[Aim of the exercise] Only the lines from the one containing "Договор публичной оферты (261, 1533)" through the last line below should be written out, exactly and with both ends kept.

>>

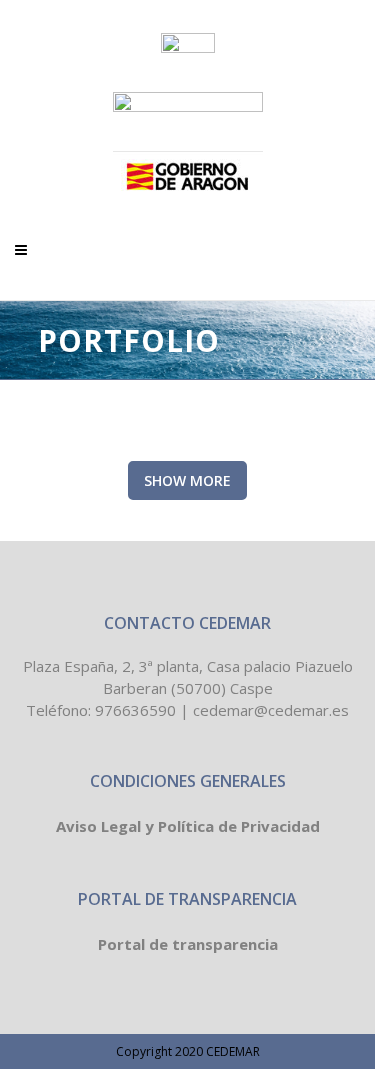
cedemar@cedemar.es (271, 710)
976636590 (135, 710)
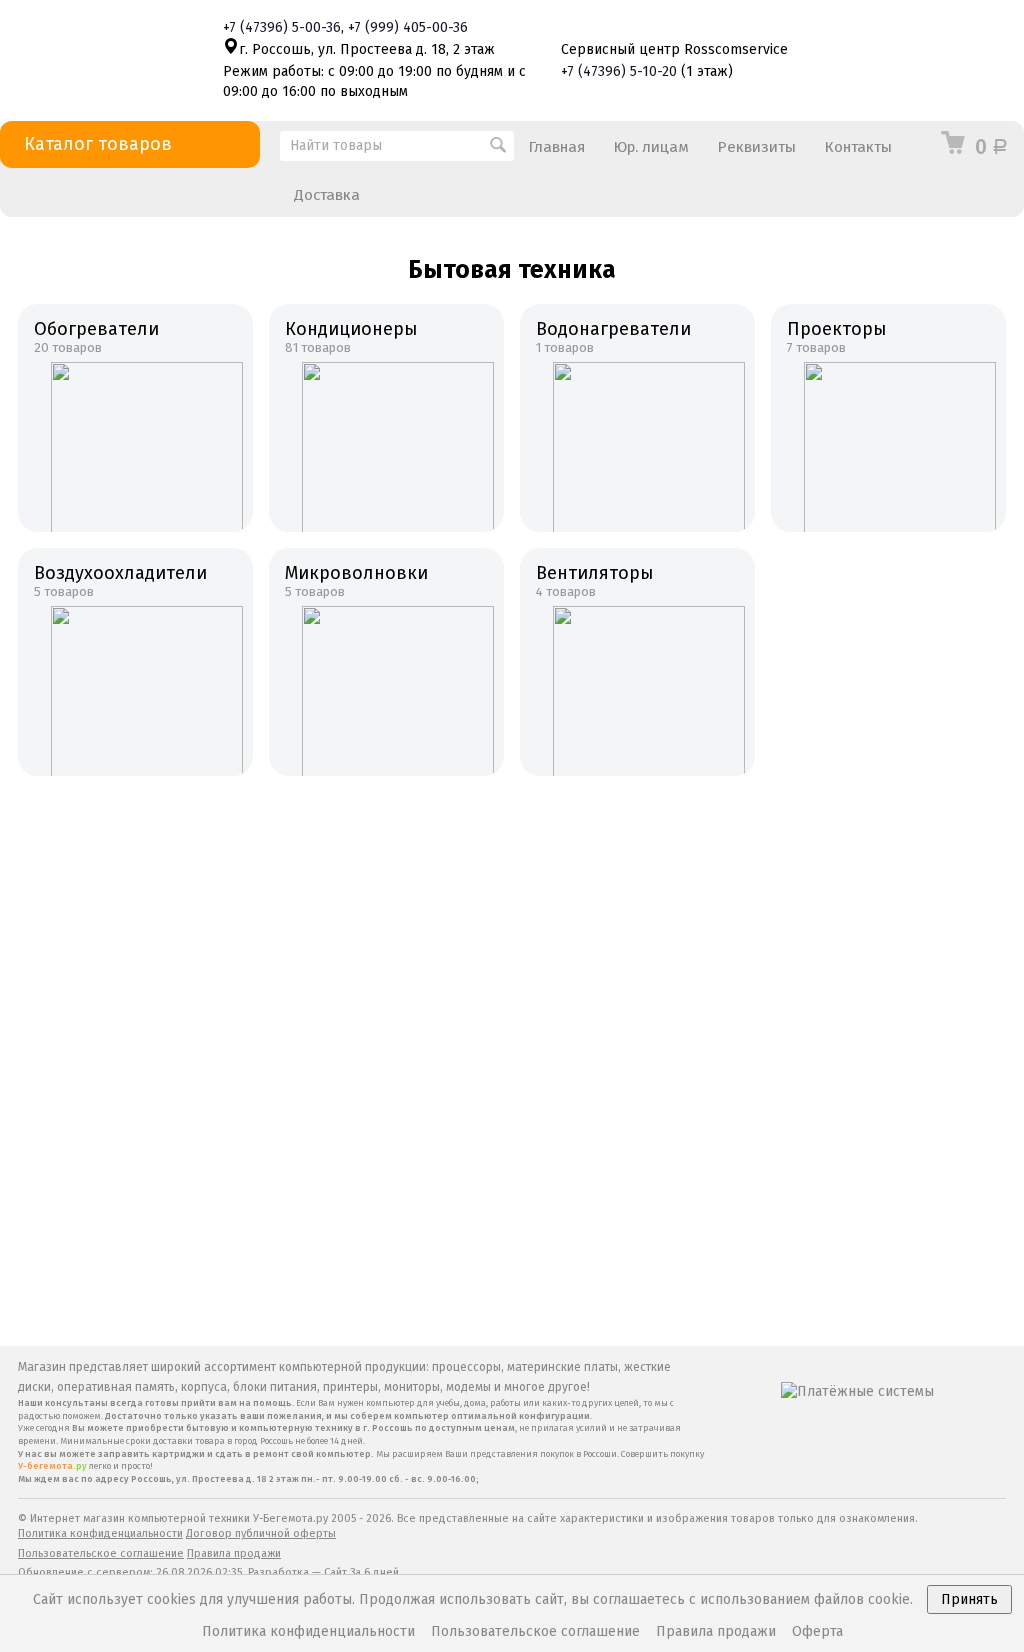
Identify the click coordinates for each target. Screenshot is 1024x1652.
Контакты (858, 147)
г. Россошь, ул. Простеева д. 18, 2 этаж (367, 49)
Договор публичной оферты (261, 1533)
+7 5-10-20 (619, 71)
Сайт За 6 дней (361, 1572)
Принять (969, 1599)
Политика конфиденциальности (100, 1533)
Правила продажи (234, 1553)
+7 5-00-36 (282, 27)
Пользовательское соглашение (101, 1553)
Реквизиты (756, 147)
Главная (556, 147)
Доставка (327, 195)
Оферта (817, 1631)
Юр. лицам (651, 147)
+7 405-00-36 (408, 27)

<<

[Exercise response]
Договор публичной оферты (261, 1533)
+7 5-10-20 (619, 71)
Сайт За 6 дней (361, 1572)
Принять (969, 1599)
Политика конфиденциальности (100, 1533)
Правила продажи (234, 1553)
+7 5-00-36 (282, 27)
Пользовательское соглашение (101, 1553)
Реквизиты (756, 147)
Главная (556, 147)
Доставка (327, 195)
Оферта (817, 1631)
Юр. лицам (651, 147)
+7 405-00-36 (408, 27)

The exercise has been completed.